== Request ==
Rewrite the material from its start through the line containing "will click(473, 9).", requests included, and shift every coordinate in the answers up by 54. Leave all other numbers as they are.

======== Recorded information ========

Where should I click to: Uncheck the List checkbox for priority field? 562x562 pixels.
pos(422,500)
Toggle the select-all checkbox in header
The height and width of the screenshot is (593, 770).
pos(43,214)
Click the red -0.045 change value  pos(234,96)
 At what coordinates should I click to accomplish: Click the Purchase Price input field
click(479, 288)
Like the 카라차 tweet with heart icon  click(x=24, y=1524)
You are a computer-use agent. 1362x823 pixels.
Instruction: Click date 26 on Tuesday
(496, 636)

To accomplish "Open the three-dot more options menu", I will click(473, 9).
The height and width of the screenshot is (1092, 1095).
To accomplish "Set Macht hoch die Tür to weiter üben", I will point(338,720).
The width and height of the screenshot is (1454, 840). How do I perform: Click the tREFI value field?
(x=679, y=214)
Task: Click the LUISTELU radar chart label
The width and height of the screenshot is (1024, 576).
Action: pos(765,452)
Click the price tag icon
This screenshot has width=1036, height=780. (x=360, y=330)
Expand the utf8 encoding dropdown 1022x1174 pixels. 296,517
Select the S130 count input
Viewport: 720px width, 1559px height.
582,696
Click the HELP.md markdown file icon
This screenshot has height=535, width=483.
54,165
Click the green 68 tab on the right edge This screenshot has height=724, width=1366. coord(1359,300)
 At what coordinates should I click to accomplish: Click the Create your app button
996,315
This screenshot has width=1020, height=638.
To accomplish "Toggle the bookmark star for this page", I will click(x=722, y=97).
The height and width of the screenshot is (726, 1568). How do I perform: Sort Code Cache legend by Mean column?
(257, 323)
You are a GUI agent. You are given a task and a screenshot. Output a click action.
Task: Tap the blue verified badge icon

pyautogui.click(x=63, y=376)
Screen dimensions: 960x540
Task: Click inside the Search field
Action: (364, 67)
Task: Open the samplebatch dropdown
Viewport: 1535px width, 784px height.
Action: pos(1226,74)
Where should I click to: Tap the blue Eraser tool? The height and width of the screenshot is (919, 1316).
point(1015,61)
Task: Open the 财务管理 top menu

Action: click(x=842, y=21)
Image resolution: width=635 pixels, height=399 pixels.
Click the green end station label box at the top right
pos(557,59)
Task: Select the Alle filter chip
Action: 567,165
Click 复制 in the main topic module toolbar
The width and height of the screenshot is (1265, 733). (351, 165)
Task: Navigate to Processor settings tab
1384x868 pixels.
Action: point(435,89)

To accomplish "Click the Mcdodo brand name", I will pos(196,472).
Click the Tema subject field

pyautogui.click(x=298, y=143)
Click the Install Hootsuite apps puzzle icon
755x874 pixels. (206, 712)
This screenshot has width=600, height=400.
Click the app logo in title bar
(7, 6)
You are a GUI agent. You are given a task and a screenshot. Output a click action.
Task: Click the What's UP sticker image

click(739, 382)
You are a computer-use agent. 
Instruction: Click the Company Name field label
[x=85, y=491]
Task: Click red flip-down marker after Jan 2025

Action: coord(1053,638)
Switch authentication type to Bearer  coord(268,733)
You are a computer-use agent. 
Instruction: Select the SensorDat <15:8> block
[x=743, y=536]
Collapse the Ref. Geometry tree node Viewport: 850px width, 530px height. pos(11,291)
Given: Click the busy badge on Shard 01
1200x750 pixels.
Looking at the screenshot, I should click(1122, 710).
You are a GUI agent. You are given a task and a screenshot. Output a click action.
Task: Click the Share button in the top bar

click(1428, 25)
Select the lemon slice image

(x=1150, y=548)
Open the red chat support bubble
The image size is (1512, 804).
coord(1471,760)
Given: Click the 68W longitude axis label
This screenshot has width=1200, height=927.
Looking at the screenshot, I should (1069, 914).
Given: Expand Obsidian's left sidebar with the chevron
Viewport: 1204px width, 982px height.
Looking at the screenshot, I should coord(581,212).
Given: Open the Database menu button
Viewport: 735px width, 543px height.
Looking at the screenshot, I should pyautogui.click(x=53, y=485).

========

== Solution ==
Where should I click to: Uncheck the List checkbox for priority field? 562x562 pixels.
pos(476,554)
Toggle the select-all checkbox in header
The height and width of the screenshot is (593, 770).
pos(97,268)
Click the red -0.045 change value  pos(288,150)
 At what coordinates should I click to accomplish: Click the Purchase Price input field
click(533, 342)
Like the 카라차 tweet with heart icon  click(x=78, y=1578)
You are a computer-use agent. 1362x823 pixels.
Instruction: Click date 26 on Tuesday
(550, 690)

To accomplish "Open the three-dot more options menu", I will click(527, 63).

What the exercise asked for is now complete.